Deutsche Industrie
Krise bedroht Jobgarantien

Der deutschen Industrie droht ein massiver Konflikt über betriebliche Beschäftigungspakte und Jobgarantien: Mit der Konjunkturkrise wachsen die Probleme der Unternehmen, ihre Zusagen an Gewerkschaften oder Betriebsräte einzuhalten. Die IG Metall warnt vor unabsehbaren Folgen für die Tarifpolitik, sollten Arbeitgeber jetzt aus solchen Verträgen aussteigen.

BERLIN. In der Industrie wachsen Befürchtungen, dass die konjunkturelle Talfahrt über die Jahresmitte hinaus andauern könnte. Auch jenseits der akuten Krisenfälle bei Opel und der Schaeffler-Gruppe wächst damit der Druck auf die Unternehmen, sich auf ein solches Szenario vorzubereiten. Zugleich wird damit besonders im Schlüsselbereich Metall- und Elektroindustrie der gesamte tarifpolitische Kurs der zurückliegenden Jahre auf eine harte Probe gestellt.

Kurzfristig betrifft dies vor allem den Konflikt darüber, inwieweit Betriebe von der im jüngsten Tarifabschluss vorgesehenen Möglichkeit einer Verschiebung von Lohnerhöhungen Gebrauch machen. Nach Informationen des Handelsblatts aus den betreffenden Unternehmen bemüht sich derzeit nicht nur Continental in seinen zum Metalltarif zählenden Sparten um eine Verschiebung des 2,1-prozentigen Lohnaufschlags, der ansonsten ab Mai fällig wäre. Auch bei der VW-Tochter Audi halte man sich die Option zumindest offen, hieß es aus dem Konzern.

Ähnlichen Vorüberlegungen beim Autohersteller Daimler erteilten die dortigen Belegschaftsvertreter hingegen vorerst eine strikte Abfuhr. "Das werden wir nicht machen, weil Daimler nicht vor der Insolvenz steht", betonte Betriebsratschef Erich Klemm nach einer Protestkundgebung gegen die Personalpolitik des Konzerns in der vergangenen Woche.
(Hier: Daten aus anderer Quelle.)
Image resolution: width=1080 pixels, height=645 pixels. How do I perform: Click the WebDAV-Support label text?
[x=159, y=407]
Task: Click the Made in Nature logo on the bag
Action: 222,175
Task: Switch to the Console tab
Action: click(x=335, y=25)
Der im November 2008 geschlossene Metall-Tarifvertrag sieht Lohnerhöhungen in zwei Stufen von je 2,1 Prozent vor. Für Firmen in wirtschaftlichen Schwierigkeiten ist aber eine Klausel vorgesehen, wonach diese die für Mai vorgesehene zweite Stufe um bis zu sieben Monate verschieben können - maximal also bis Dezember. Der Betriebsrat muss jedoch jeweils im Einzelfall zustimmen. "Dazu gibt es aber keinen zwingenden Grund", erklärte Klemm. Daimler hatte für 2008 einen Gewinneinbruch um mehr als zwei Drittel gemeldet und ein massives Sparprogramm für 2009 angekündigt.

Auch zwischen den Tarifparteien sorgt das Thema anhaltend für Zündstoff. Die Arbeitgeberverbände hatten Mitte Februar mehrere Umfragen vorgelegt, wonach die Hälfte der Firmen an eine Verschiebung denkt. Die IG Metall wirft indes vor allem dem Dachverband Gesamtmetall vor, das Thema - abweichend vom Geist der Vereinbarung - zu forcieren. Von einem Freibrief für eine "flächendeckende Verschiebung" von Tariferhöhungen könne keine Rede sein, kritisierte IG-Metall-Bezirkschef Jörg Hofmann.

Umgekehrt haben die Arbeitgeber der IG Metall bereits wiederholt vorgehalten, sie beschwöre durch ihren restriktiven Umgang mit der entsprechenden Tarifklausel einen grundlegenden tarifpolitischen Schaden herauf. Unternehmen müssten darauf vertrauen können, dass tariflich vereinbarte Flexibilitätsinstrumente auch angewendet werden könnten.